I peed and ran around the nurse's station, the back of my gown open and flapping in the breeze. If I had had that sort of motivation in junior high school, I could have won the Union Middle School Turkey Trot. Luckily, I was a victim of hospital overcrowding and not a botched surgery: The only thing to have met it's Heavenly Reward was my gall bladder. It went on to a better place.
I frequently find myself in these surreal, awkward situations. Some people say that they have "Aha" moments. They finally "get it" and hear a choir singing, or something. Mine are usually "Why Me" moments. All I hear is that wacky wind instrument that you get in cartoons when someone is smashed in the face with a pie.
Did you know that in less than two years, I have had five mysteriously flat tires? Alright, so one wasn't a mystery: My tire kissed the center island at the Taco Bell drive-thru. Then there was the one from when I got too close to the curb at my kids' school, but never mind that. I've had to call my husband every time and ask him to come help me. Do you know how embarrassing it has become to make those calls? Why Me?
Several years ago, I was directing a production of "Tom Sawyer" at a children's theater. An entire family was cast in the show together. The Wife, The Husband, The Son (he was around 8) and The Daughter, who was four. They were adorable. The Husband was playing the part of The Reverend. When the town thought that Tom and Huck were dead, he gave a speech that started something like this:
"My Brothers and Sisters in Jesus! We gather today to mourn these young souls..."
And ended something like this:
"Let me hear you say Amen! Louder now: Let me hear you say AMEN!"
He was great. He sounded just like he was raised somewhere in the Deep South. During dress rehearsal, he and The Wife told me that they thought I had a great sense of humor, casting a Jewish man in the role. I'd had no idea. That's obviously not a "Why Me" moment though, just a funny anecdote. Stick with me - it gets better.

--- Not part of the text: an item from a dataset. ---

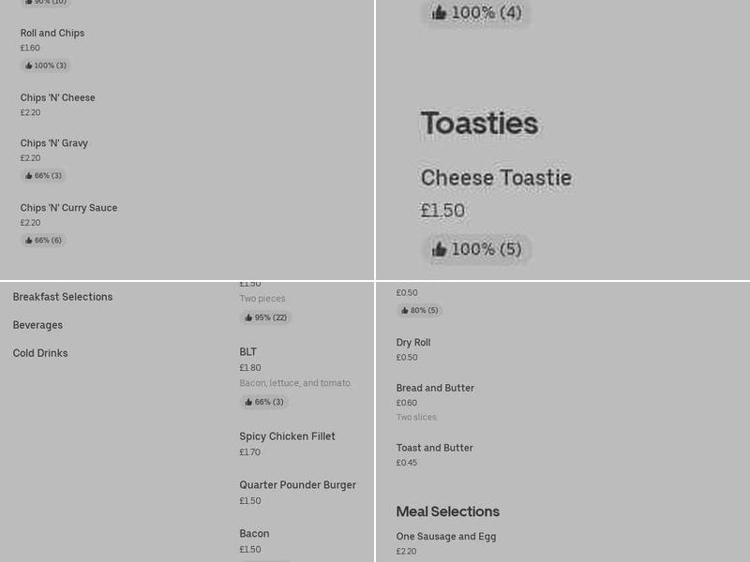Toggle the 66% (3) like badge under BLT

tap(263, 402)
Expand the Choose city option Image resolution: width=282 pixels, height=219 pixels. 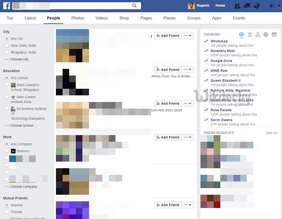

The previous week, The Wife had informed me that The Husband was going to miss a rehearsal due to a business trip out of the country. I explained that he had already missed two rehearsals and per my policy, he would have to give one of his performances to his double. She pleaded with me, saying that the trip was to Japan and it was crucial to his business. I, being the clueless, power-tripping 20 year old that I was, would not bend. The Husband was impressed by my "spunk" and handed me a business card. "Call my HR department", he said, "I could use someone like you where I work. You would be great at team building exercises." I indignantly informed him that I would never sit at a desk. I was an artist and I did not belong in some corporate cubicle. He patted me on the shoulder and walked away.
I didn't look at his business card until five years later, when I was getting ready to marry my husband and move out of my parent's house. It was in a box of random items. At the top of the simple white card was his name.
Cue the cartoon-y wind instrument music...
Below was his title: CEO. At the bottom was the name of a very large, very famous movie rental company. I'm willing to bet all of you have used their services, at least once. I'm pretty sure that I actually hit my forehead with the palm of my hand after reading that card.
I will always have days like that. I'm like a magnet for those moments and I always have been...
May 1986
I am a wimp! I only got 3 seconds on the arm pull, it is sort of like chin-ups, except you don't go up then down, you go up and stay up and you count how many seconds you stay up, oh, well,I hope I get good grades, this doesn't affect your grade, but I do hope I get good grades. C says I gave him rabies and he says E gave him rabies and aides and all of that and he also bit me: HARD! He doesn't have any resemblance to human life, he's a weird looney bin! In a psyco house! He is not exactly what i want to write about! especially him gosh! He is strange. well, my trip to yosemite wasn't the greatest trip I've ever been on, but it wasn't to bad to speak about: Like C - Gross. I don't really like E as much as I used to, she acts like I'm someone stupid, like a jerk! Oh well, she is still my friend ALWAYS SHE WILL BE!
PS. C.E. will be my friend for ever and ever, ever, ever, ever, ever, ever, ever, etc.